I have endometriosis and it took me a long time to actually seek help. I was always told to suck it up. When I did get help, the first doctor did a laparoscopy and didn’t remove any of the endometriosis. She wouldn’t give me an answer when I asked why she didn’t take it out. I went to her a year later for a very large and debilitating ovarian cyst. She told me to take Motrin, did a very rough exam, then left. That’s when I found a different doctor.

This new doctor noticed my pelvic floor dysfunction and wanted to try physical therapy to see if it helped with the pain. She wanted to know how much was muscular and how much was the endo. Physical therapy worked well and my pain was manageable for about a year. Then it came back despite me doing my therapy exercises daily. The doctor did a laparoscopy and removed an ass ton of endometriosis. Apparently some had encased my left ureter and she had to do a separate type of procedure to free it. She even printed me out before and after pics of some of my guts.

The endo pain is gone now, but I have had some more ovarian cysts. I just started a different type of birth control to see if this one stops menstruation and ovulation.
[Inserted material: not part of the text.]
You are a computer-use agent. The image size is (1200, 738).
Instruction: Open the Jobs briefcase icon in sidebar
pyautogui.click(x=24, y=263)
My last one didn’t stop ovulation, which is why I got cysts.

Anyway, being taken seriously as a woman for health issues, even by women doctors, is so hard. I got lucky and live close to one of the best endometriosis specialists in the US. If I didn’t live where I do, I might not have found a doctor who takes me seriously. I have a friend who is permanently disabled because a doctor treated her endometriosis with a medication that is known to absolutely wreck people. My friend wasn’t informed of the risks and trusted the doctor. It took her 4 more doctors before she was able to get her endometriosis treated properly.

It’s a shame women aren’t taken seriously.